» TASK DESCRIPTION: Beginning with the line containing "Sauces (203, 277)" and ending with the last line of the records, set down every line exactly.

[Dataset entries]
----------------

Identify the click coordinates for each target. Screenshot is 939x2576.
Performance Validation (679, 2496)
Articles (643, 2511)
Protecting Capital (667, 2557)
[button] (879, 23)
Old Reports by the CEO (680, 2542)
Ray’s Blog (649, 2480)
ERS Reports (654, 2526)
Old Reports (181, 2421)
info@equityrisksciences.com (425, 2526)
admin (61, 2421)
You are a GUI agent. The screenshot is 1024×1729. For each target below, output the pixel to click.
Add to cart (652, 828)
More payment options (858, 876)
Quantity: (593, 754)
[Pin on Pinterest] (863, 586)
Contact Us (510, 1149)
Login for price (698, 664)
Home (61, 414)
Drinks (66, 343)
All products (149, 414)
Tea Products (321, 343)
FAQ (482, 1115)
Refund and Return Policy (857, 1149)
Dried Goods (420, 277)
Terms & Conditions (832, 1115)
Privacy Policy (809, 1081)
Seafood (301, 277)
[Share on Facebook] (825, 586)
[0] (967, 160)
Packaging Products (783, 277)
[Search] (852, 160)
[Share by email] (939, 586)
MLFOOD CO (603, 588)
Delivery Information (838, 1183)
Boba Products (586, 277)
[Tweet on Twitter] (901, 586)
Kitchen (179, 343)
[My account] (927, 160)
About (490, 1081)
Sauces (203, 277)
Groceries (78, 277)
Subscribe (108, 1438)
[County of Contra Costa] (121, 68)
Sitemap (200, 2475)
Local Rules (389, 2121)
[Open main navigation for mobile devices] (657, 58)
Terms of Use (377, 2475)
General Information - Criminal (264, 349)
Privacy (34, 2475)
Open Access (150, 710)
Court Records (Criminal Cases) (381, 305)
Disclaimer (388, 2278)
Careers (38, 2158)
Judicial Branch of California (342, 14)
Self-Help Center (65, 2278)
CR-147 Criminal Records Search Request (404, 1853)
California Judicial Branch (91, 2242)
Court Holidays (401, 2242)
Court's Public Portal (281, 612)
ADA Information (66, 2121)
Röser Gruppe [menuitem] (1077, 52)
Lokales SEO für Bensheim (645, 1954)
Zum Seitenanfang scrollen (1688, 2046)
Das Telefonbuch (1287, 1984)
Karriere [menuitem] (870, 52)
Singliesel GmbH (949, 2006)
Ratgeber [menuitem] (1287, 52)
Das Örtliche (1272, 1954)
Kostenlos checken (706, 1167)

----------------

» WRITTEN SOLUTION:
Sauces (203, 277)
Groceries (78, 277)
Subscribe (108, 1438)
[County of Contra Costa] (121, 68)
Sitemap (200, 2475)
Local Rules (389, 2121)
[Open main navigation for mobile devices] (657, 58)
Terms of Use (377, 2475)
General Information - Criminal (264, 349)
Privacy (34, 2475)
Open Access (150, 710)
Court Records (Criminal Cases) (381, 305)
Disclaimer (388, 2278)
Careers (38, 2158)
Judicial Branch of California (342, 14)
Self-Help Center (65, 2278)
CR-147 Criminal Records Search Request (404, 1853)
California Judicial Branch (91, 2242)
Court Holidays (401, 2242)
Court's Public Portal (281, 612)
ADA Information (66, 2121)
Röser Gruppe [menuitem] (1077, 52)
Lokales SEO für Bensheim (645, 1954)
Zum Seitenanfang scrollen (1688, 2046)
Das Telefonbuch (1287, 1984)
Karriere [menuitem] (870, 52)
Singliesel GmbH (949, 2006)
Ratgeber [menuitem] (1287, 52)
Das Örtliche (1272, 1954)
Kostenlos checken (706, 1167)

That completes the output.